**RECORDS PROVIDED**.
◆ ◆ ◆
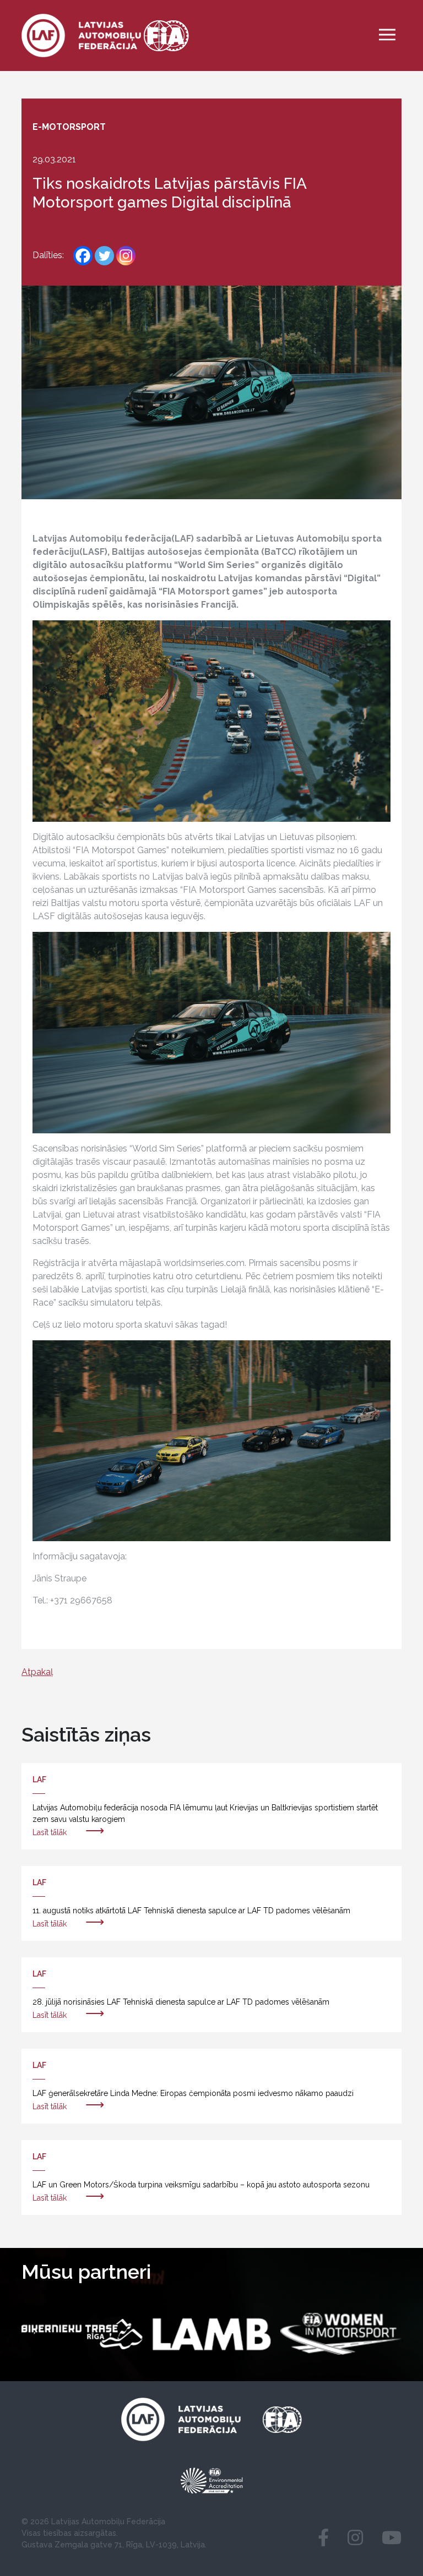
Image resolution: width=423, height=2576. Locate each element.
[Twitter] (104, 255)
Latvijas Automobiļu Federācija (108, 2521)
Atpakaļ (37, 1672)
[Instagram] (125, 255)
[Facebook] (83, 255)
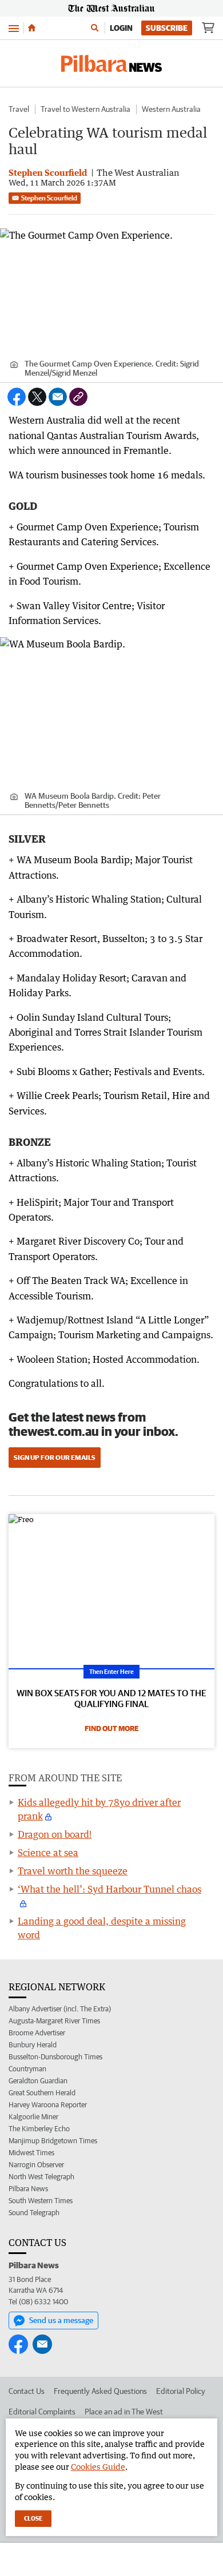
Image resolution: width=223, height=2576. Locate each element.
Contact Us (27, 2391)
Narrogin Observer (36, 2164)
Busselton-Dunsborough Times (55, 2056)
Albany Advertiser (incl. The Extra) (60, 2009)
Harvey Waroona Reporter (48, 2104)
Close (33, 2518)
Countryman (27, 2068)
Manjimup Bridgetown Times (53, 2140)
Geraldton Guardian (38, 2080)
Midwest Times (31, 2152)
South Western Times (41, 2200)
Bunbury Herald (33, 2044)
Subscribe (167, 28)
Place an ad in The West (124, 2411)
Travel (19, 109)
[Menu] (14, 28)
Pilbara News (28, 2188)
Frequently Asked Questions (100, 2391)
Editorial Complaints (42, 2411)
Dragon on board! (54, 1834)
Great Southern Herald (42, 2092)
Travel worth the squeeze (73, 1871)
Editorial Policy (180, 2391)
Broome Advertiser (37, 2032)
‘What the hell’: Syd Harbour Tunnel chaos (109, 1889)
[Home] (31, 28)
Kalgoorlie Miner (33, 2116)
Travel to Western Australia (85, 109)
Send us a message (61, 2320)
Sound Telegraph (34, 2212)
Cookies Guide (98, 2467)
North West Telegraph (41, 2176)
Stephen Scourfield (49, 198)
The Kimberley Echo (39, 2128)
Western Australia (171, 109)
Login (121, 28)
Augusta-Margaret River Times (54, 2020)
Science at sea (48, 1852)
◆ ◆ ◆
**ACTIVITY**.
What goes in the answer is the run of lines from the one holding "chaos (109, 1889)" to the end of the entries, reproduced exactly and with nothing else.

**REPLY TO THE TASK**.
‘What the hell’: Syd Harbour Tunnel chaos (109, 1889)
[Home] (31, 28)
Kalgoorlie Miner (33, 2116)
Travel to Western Australia (85, 109)
Send us a message (61, 2320)
Sound Telegraph (34, 2212)
Cookies Guide (98, 2467)
North West Telegraph (41, 2176)
Stephen Scourfield (49, 198)
The Kimberley Echo (39, 2128)
Western Australia (171, 109)
Login (121, 28)
Augusta-Margaret River Times (54, 2020)
Science at sea (48, 1852)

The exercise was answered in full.